Whether we're making big or small decisions, American consumers like to have options. This preference also applies to making decisions about health plans.
Having a lot of options about which health plan to choose can be confusing, because plans can be very different. All plans don't pay for the same services or pay the same amount for services. Not all plans include the same doctors, hospitals, and other care providers. On top of that, health plans also vary in what you have to pay out of your pocket. Out-of-pocket costs refer to the amount you pay before the health plan starts to pay for your care or the cost you share with your health plan.
When choosing a health plan, you should also consider the quality of care a plan provides. For the past decade, my agency, the Agency for Healthcare Research and Quality, has collected and reported data from patients on what they think about their health plans.

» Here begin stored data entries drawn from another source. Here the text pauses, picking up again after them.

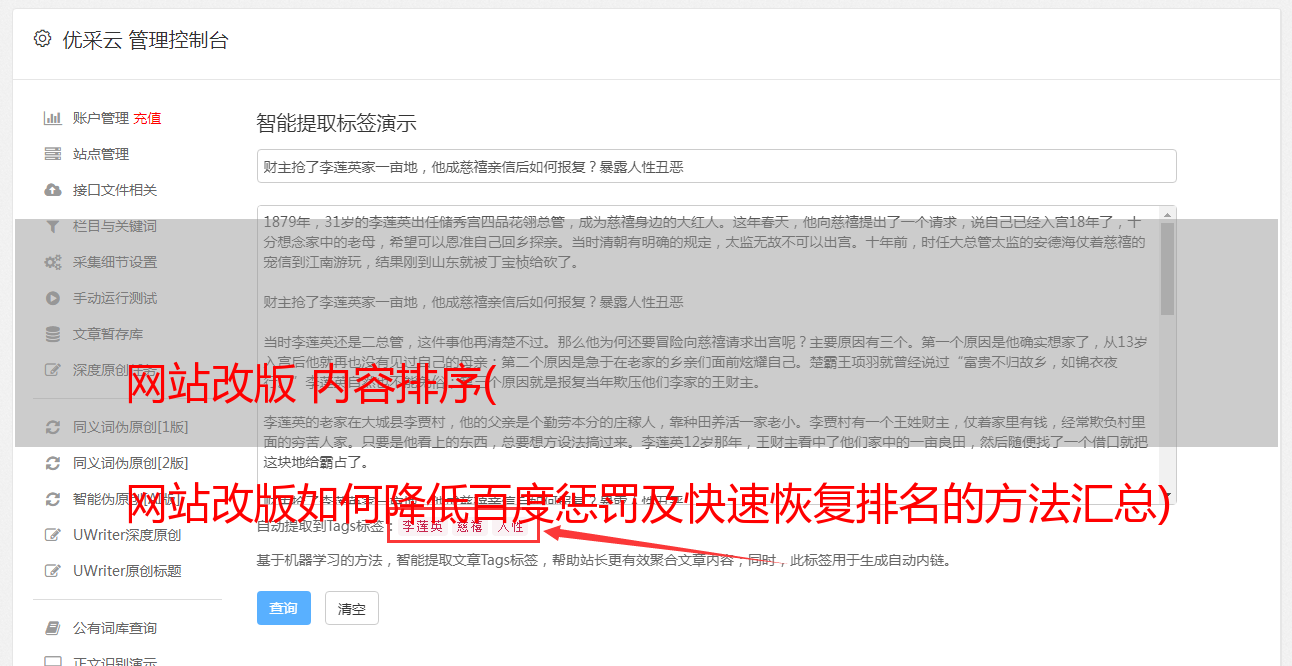1292x666 pixels.
Task: Click inside the article title input field
Action: [716, 166]
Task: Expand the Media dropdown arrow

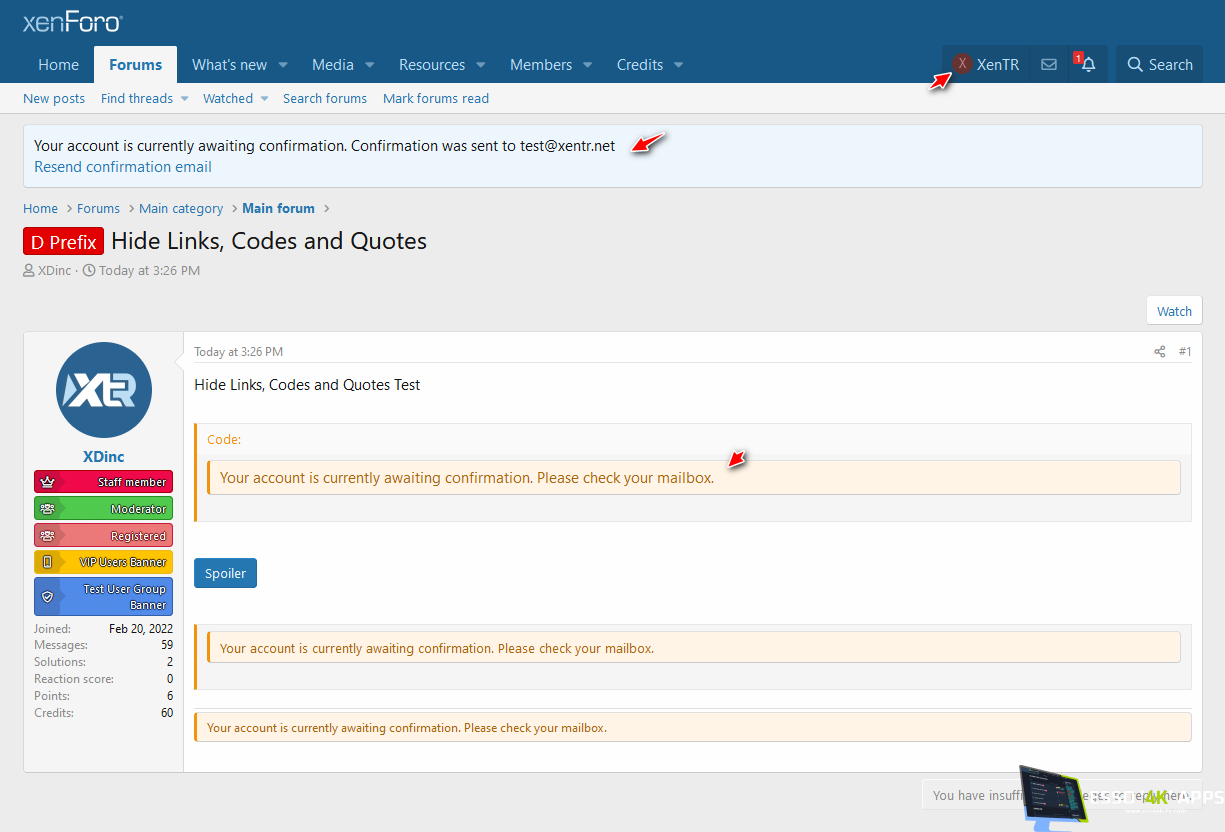Action: click(369, 65)
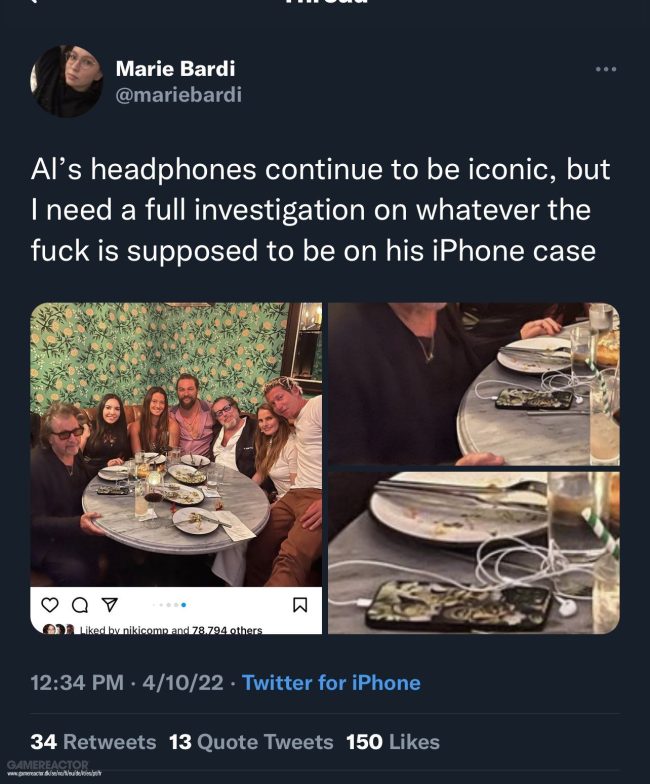
Task: Tap the paper plane share icon
Action: coord(110,604)
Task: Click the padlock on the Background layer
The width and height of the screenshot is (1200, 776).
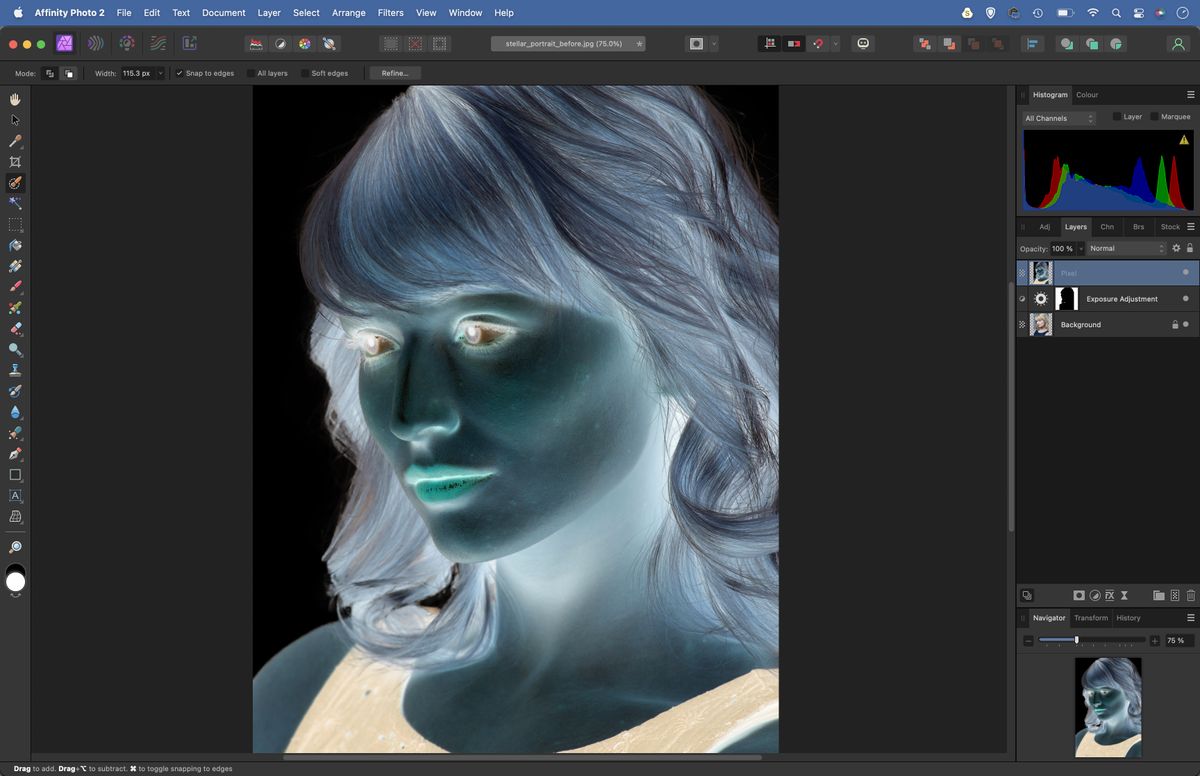Action: (1175, 324)
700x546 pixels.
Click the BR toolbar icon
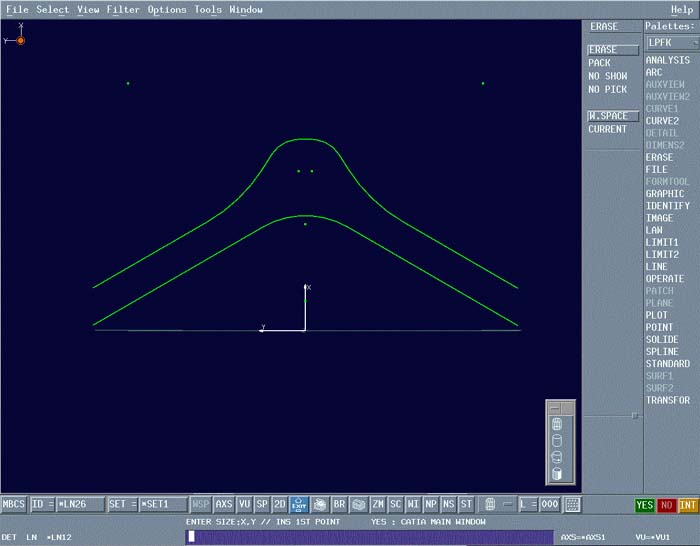pos(339,505)
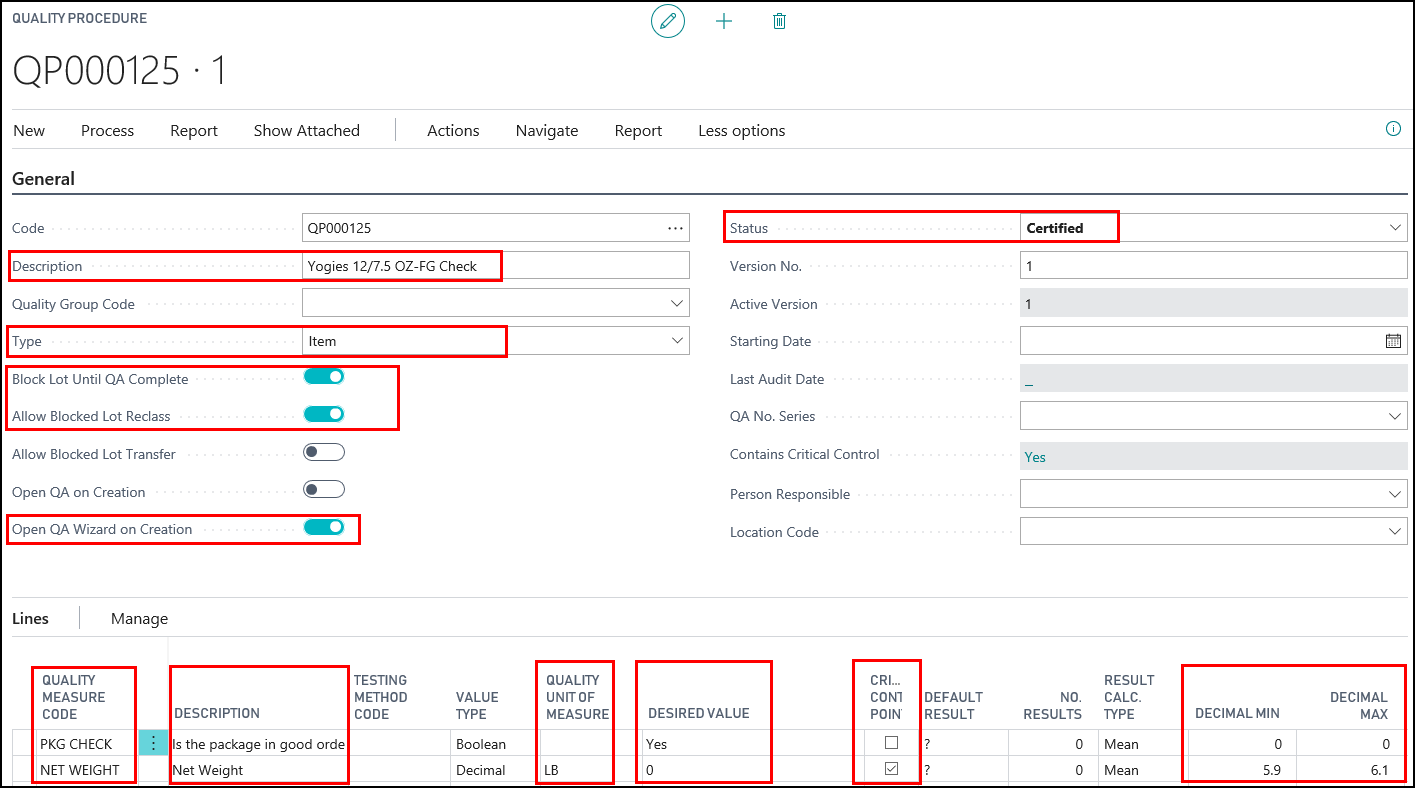Expand the Status dropdown
The image size is (1415, 788).
1395,228
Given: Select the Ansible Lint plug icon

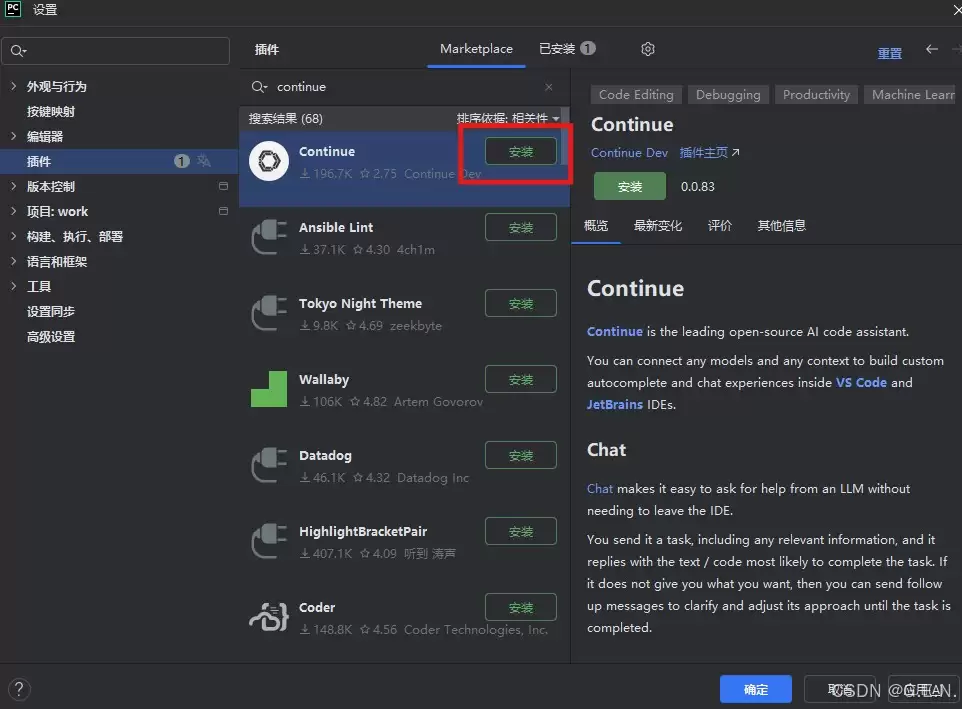Looking at the screenshot, I should click(269, 237).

Other groups track how well health plans do on key issues, such as helping patients quit smoking or control their blood pressure. These tools are available to the public and can help you make an informed decision.
Even though we know a lot more today than we did 10 years ago about health plan quality, it's a good idea to learn the basics about how health plans work. This will help you make an informed decision about your coverage—before you or a family member are faced with a medical emergency.
Today, more than half of all Americans who have health insurance are enrolled in a managed care plan. These plans usually cover a wide range of services. Costs are lower when patients use doctors and hospitals that are part of the plan. These are called "in-network providers.”
There are three main types of managed care plans:
Health maintenance organizations, or HMOs.
Many of these plans focus on preventing diseases and staying healthy. If you join an HMO, you usually must receive all your care from network providers, except during a medical emergency. After you enroll, you will need to select a primary care doctor, who will manage your care and work with other health care providers you see.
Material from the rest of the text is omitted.